This morning I finally got Hadoop installed on my work laptop, and I wanted to write it all down so that I could repeat this when necessary. As I found out, it's not at all like installing CouchDB which is about as simple as anything could be. No… Hadoop is a far more difficult beast, and I guess I can understand why, but still, it'd be nice to have a simple Homebrew install that set it up in single-node mode and started everything with Launch Control, but that's a wish, not a necessity.
So let's get into it. First, make sure that you have the SSH daemon running on your box. This is controlled in System Preferences -> Sharing -> Remote Login - make sure it's checked, save this, and it should be running just fine. Make sure you can ssh into your box - if necessary, make the SSH keys and put them in your ~/.ssh directory.
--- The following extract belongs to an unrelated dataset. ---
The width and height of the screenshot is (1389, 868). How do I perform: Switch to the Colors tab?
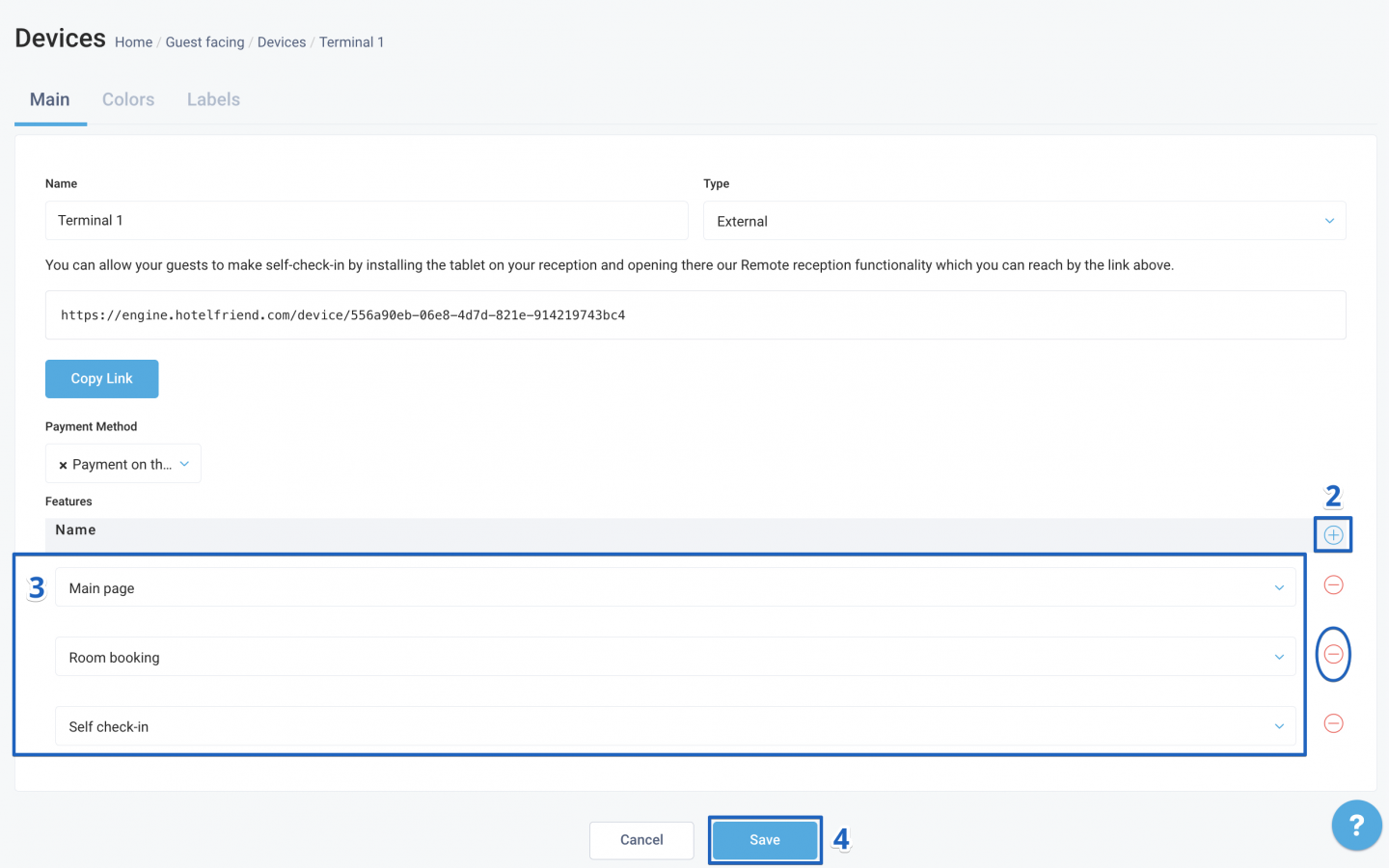click(x=127, y=99)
Next, you certainly need to install Homebrew, and once that's all going, you need to install the basic Hadoop package:
$ brew install hadoop
at this point, you will need to edit a few of the config files, and make a few directories. Let's start by making the directories. These will be the locations for the actual Hadoop data, the Map/Reduce data, and the NameNode data. I picked to place these next to the Homebrew install of Hadoop so that it's all in one place:
$ cd /usr/local/Cellar/hadoop
$ mkdir data
$ cd data
$ mkdir dfs
$ mkdir mapred
$ mkdir nn
At this point we can go to the directory with the configuration files and update them:
$ cd /usr/local/Cellar/hadoop/1.1.2/libexec/conf
The first update is to handle a Kerberos bug in Hadoop - a known bug. Do this by editing hadoop-env.sh to include:
export HADOOP_OPTS="-Djava.security.krb5.realm= -Djava.security.krb.kdc="
Next, edit the hdfs-site.xml file to include the following:
<configuration>
<property>
<name>dfs.data.dir</name>
<value>/usr/local/Cellar/hadoop/data/dfs</value>
</property>
<property>
<name>dfs.name.dir</name>
<value>/usr/local/Cellar/hadoop/data/nn</value>
</property>
<property>
<name>dfs.replication</name>
<value>1</value>
</property>
<property>
<name>dfs.webhdfs.enabled</name>
<value>true</value>
</property>
</configuration>
Next, edit the core-site.xml file to include the following:
<configuration>
<property>
<name>hadoop.tmp.dir</name>
<value>/tmp/hdfs-${user.name}</value>
</property>
<property>
<name>fs.default.name</name>
<value>hdfs://localhost:9000</value>
<description>The name of the default file system. A URI whose
scheme and authority determine the FileSystem implementation. The
uri's scheme determines the config property (fs.SCHEME.impl) naming
the FileSystem implementation class. The uri's authority is used to
determine the host, port, etc. for a filesystem.</description>
</property>
</configuration>
Finally, edit the mapred-site.xml file to include the following:
<configuration>
<property>
<name>mapred.job.tracker</name>
<value>localhost:9001</value>
<description>The host and port that the MapReduce job tracker runs
at. If "local", then jobs are run in-process as a single map
and reduce task.</description>
</property>
<property>
<name>mapred.local.dir</name>
<value>/usr/local/Cellar/hadoop/data/mapred/</value>
</property>
</configuration>
We are finally all configured. At this point, you need to initialize the Name node:
$ hadoop namenode -format
and then you can start all the necessary processes on the box:
$ start-all.sh
At this point, you will be able to hit the endpoints:
and using the WebHDFS REST endpoint, you can use any standard REST client to submit files, delete files, make directories, and generally manipulate the filesystem as needed.
This was interesting, and digging around for what was needed was non-trivial, but it was well worth it. I'll now be able to run my code against the PostgreSQL and Hadoop installs on my box.
Sweet!